I'm currently taking a classical electrodynamics course. I have a mathematical background and I know that the classical theorems of integral calculus (Stokes, Gauss, ...) are just particular versions of Stokes' theorem for manifolds and that the curl, divergence, ... operators are particular forms of the exterior derivative.
But in this course of physics that I'm taking most of the student don't know a lot of mathematics and because of this, the teacher solves most of the problems without justifying that he can apply the desired results from calculus.
For instance, in one exercise I have to prove that a magnetic monopole does not satisfy Maxwell's equations. To do this we'll prove that $\nabla \vec{B} \neq 0$.
The field created by a magnetic monopole is:
$$\vec{B}_m = \frac{\mu_0 q_m}{4 \pi} \frac{\vec{r}}{\lvert\vec{r}\rvert^3} $$
And the solution given by my teacher is that the divergence of this field is:
$$\nabla \vec{B_m} = \mu_0 q_m \delta^{(3)}(\vec{r})$$
Where the superscript is to show that it is a 3-dimensional delta. I don't know how to justify this rigorously because the field has a singularity at $\vec{r}=0$ and the $\delta$ is not a function but a distribution. Is there any way to generalize Stokes theorem to be able to show this? What is the formal way to prove this statement?
I would really appreciate any mathematical reference where I could find how to deal with this kind of singularities.
In short, your professor is not taking the care to specify which sense of "derivative" is meant in Maxwell's equations and, by extension, which functions the equations apply to.

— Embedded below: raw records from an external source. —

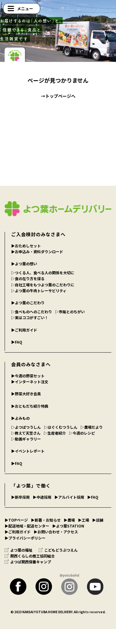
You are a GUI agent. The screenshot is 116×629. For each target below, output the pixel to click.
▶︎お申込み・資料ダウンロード (37, 251)
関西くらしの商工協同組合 (30, 555)
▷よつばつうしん (26, 427)
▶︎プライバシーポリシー (25, 537)
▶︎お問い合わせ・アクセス (56, 531)
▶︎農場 (69, 520)
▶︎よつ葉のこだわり (28, 302)
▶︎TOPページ (16, 520)
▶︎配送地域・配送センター (27, 525)
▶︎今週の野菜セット (28, 375)
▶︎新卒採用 (20, 497)
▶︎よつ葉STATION (68, 525)
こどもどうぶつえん (58, 550)
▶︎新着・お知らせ (46, 520)
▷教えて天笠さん (26, 433)
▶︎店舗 (97, 520)
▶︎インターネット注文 (29, 381)
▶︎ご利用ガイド (24, 329)
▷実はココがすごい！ (29, 317)
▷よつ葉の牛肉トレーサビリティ (39, 290)
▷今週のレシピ (82, 433)
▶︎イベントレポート (28, 450)
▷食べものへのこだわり (31, 311)
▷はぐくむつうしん (60, 427)
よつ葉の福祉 (18, 550)
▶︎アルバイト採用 (69, 497)
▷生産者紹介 (55, 433)
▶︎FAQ (16, 342)
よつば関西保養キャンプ (28, 561)
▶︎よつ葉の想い (24, 263)
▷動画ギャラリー (26, 438)
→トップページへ (58, 96)
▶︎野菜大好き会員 (26, 393)
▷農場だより (91, 427)
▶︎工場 (83, 520)
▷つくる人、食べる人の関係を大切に (42, 272)
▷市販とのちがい (70, 311)
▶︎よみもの (20, 418)
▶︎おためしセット (26, 245)
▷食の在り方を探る (28, 278)
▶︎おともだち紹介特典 (29, 406)
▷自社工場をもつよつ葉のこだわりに (42, 284)
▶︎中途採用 (42, 497)
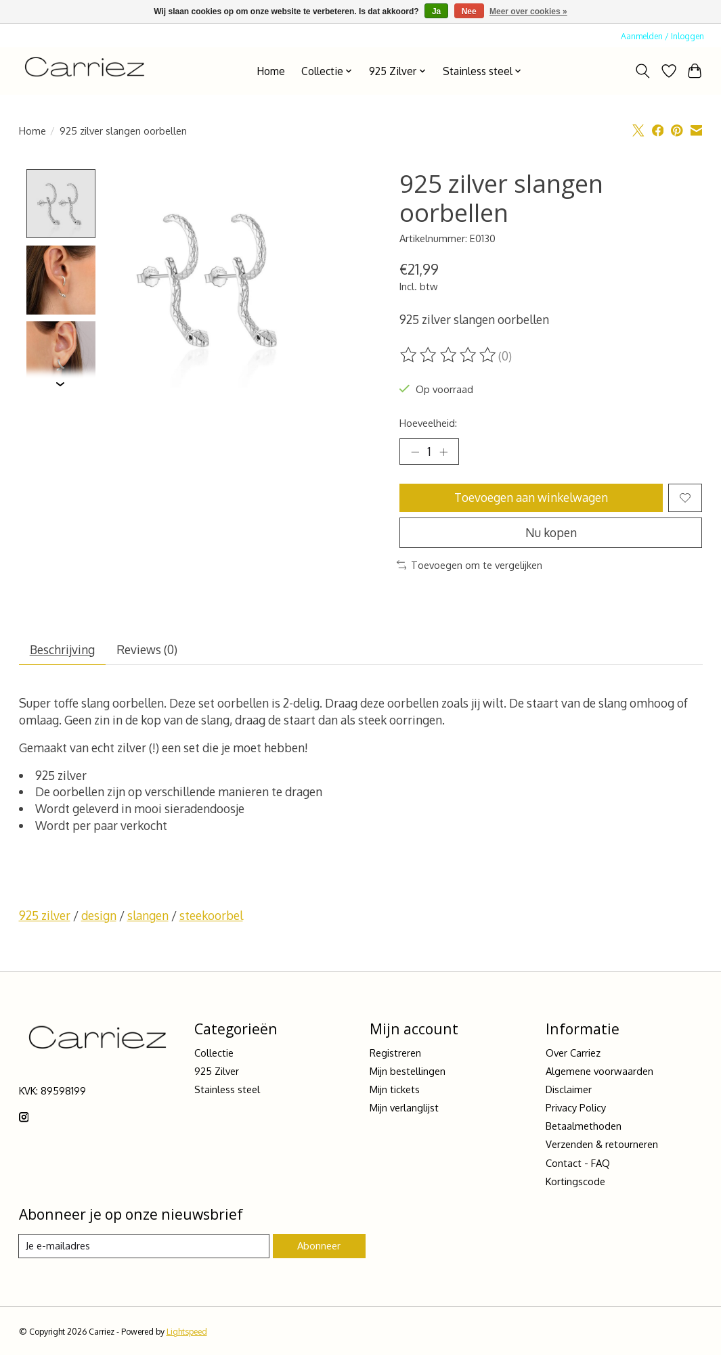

If you take the usual definition of the (partial) derivative, then Maxwell's equations have to be understood to also include the statement "all fields are differentible everywhere". For example, Gauss' law for magnetism $\nabla \cdot \mathbf{B} = 0$ needs to be interpreted as stating that 1) $\nabla \cdot \mathbf{B}$ exists everywhere and 2) equals zero everywhere. Your field $\mathbf{B}_m$ fails to be differentiable everywhere and is for that reason not allowed to be a magnetic field. The problem isn't that the divergence is nonzero; the problem is that the field isn't differentiable!
Your confusion is arising because your professor is secretly switching his or her definition of derivative to use the distributional derivative: in the sense of distributions, we have your statement $\nabla \cdot \mathbf{B}_m (\mathbf{r})= \mu_0 q_m \delta^{(3)} (\mathbf{r})$ which of course isn't zero (even in the sense of distributions!). This is unnecessary as I show above and logically pointless: your professor is claiming that $\mathbf{B}_m$ doesn't satisfy Maxwell's equations with normal derivatives by showing that $\mathbf{B}_m$ doesn't satisfy the law with distributional derivatives. However, if he or she doesn't connect the dots between the usual Maxwell equations and the distributional Maxwell equations, then there is logically nothing that can be concluded from this exercise.
The resolution of course comes from generalizing Maxwell's laws to allow them to be applied to distributions. Perhaps the simplest way to do this is to use the integral forms of the laws rather than the differential forms. Instead of $\nabla \cdot \mathbf{B} = 0$, require that $\oint_{\partial \Omega} \mathbf{B} \cdot d\mathbf{S} = 0$ for any closed surface $\Omega$. We don't have a divergence theorem anymore as $\mathbf{B}_m$ isn't differentiable, so let's just evaluate the surface integral directly.
Choose $\Omega$ to be a sphere of radius 1 centered at the origin oriented outward. On $\Omega$ we have that $\frac{\mathbf{r}}{|\mathbf{r}|} = \hat{\mathbf{r}}$ so $\mathbf{B}_m \cdot d\mathbf{S} \equiv 1$. Then we have
$$\oint_{\partial \Omega} \mathbf{B}_m \cdot d\mathbf{S} = \oint_{\partial \Omega} 1 dS = 4\pi.$$
Clearly, $4\pi \ne 0$ thus this field $\mathbf{B}_m$ doesn't satisfy Maxwell's equations.
This answer side-steps your question about generalizing the various vector calculus theorems to distributions. But as you expect the answer is yes, you can reformulate these theorems to apply to distributional derivatives. I'll leave the exploration of this topic as an exercise for the interested reader.